_Excerpted passage_
══════════

Back Article

Figure 1. 

The dawn of the digital biologist: a new paradigm for scientific discovery. (a) The shift from the traditional analytical bottleneck to AI-augmented discovery. On the left, a human scientist is overwhelmed by the complexity and scale of modern omics data, leading to a bottleneck that slows the pace of discovery. On the right, an AI agent acts as a collaborative 'digital biologist', empowering the human scientist by processing the same terabyte-scale data to generate actionable insights and testable hypotheses, thereby accelerating the research cycle. (b) A schematic of the iterative and collaborative workflow powered by AI. The cycle begins with the 'data deluge' from modern experiments, which is interpreted by 'foundation models' that serve as the core reasoning engine. The AI agent, operating within this framework, leverages specialized tools, such as those enabled by technologies like Retrieval-Augmented Generation (RAG) for accessing up-to-date knowledge and the Model Context Protocol (MCP) for interfacing with software to produce diverse 'scientific outputs'. These specific technologies (RAG, MCP) represent key opportunities for the field and will be detailed later in this review. These outputs can include automated data analysis, the generation of new hypotheses, and candidates for drug discovery. The 'human-in-the-loop' guides the process, evaluates the results, and refines the objectives, creating a powerful, cyclical partnership between human intuition and artificial intelligence.

Figure 2.

══════════

_Entries supplied_
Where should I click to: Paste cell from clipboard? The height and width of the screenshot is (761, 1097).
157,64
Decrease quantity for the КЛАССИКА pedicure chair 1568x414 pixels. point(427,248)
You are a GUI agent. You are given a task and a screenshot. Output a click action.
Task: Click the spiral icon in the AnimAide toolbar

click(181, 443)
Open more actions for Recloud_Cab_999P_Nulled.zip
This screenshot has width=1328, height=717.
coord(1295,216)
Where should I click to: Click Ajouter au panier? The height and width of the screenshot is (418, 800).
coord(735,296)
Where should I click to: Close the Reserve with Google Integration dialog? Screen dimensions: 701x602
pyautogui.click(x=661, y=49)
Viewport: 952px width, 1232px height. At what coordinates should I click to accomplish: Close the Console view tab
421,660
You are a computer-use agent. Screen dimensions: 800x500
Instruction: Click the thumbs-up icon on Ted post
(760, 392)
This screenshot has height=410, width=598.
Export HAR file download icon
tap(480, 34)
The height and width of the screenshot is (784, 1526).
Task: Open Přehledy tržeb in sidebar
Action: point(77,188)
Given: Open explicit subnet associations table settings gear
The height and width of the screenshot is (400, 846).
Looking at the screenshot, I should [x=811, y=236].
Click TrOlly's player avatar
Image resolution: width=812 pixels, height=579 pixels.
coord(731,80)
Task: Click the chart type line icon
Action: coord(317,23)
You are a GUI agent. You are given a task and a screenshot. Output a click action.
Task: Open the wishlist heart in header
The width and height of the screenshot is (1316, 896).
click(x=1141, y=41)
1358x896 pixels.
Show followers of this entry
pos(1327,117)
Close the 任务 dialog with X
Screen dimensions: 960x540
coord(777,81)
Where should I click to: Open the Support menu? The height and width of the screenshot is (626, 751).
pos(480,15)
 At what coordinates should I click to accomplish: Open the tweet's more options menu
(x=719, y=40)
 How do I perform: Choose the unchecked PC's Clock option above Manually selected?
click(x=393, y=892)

══════════

Write the next part of the figure captions about AI as a digital biologist, picking up after "Figure 2." The items are unrelated to the figure captions about AI in biology.

Strategic roadmap for the era of AI-driven biology. This diagram outlines the structure of this review and the evolutionary trajectory of the field. The journey begins with foundation models (left), which ingest the 'data deluge' to learn the languages of sequences and cells. It progresses to autonomous agents (center), which leverage these models to act as active scientists capable of planning, tool use, and hypothesis generation. Finally, it points towards the future of discovery (right), addressing critical hurdles such as reliability and biosecurity, and envisioning the 'self-driving lab', where AI and robotics close the loop on scientific experimentation.

Figure 3. 

Application of foundation models in biology. Foundation models are pre-trained on diverse biological data, including sequence data (DNA, RNA, proteins), and cellular data (single-cell, spatial omics). Using transformer architecture, these models learn fundamental representations of biological systems. The resulting models can then be applied to a wide range of downstream tasks (sometimes task-specifically fine-tuned), such as structure prediction and sequence generation at the sequence level, or cell type annotation and perturbation effect predictions at the cell level.

Figure 4.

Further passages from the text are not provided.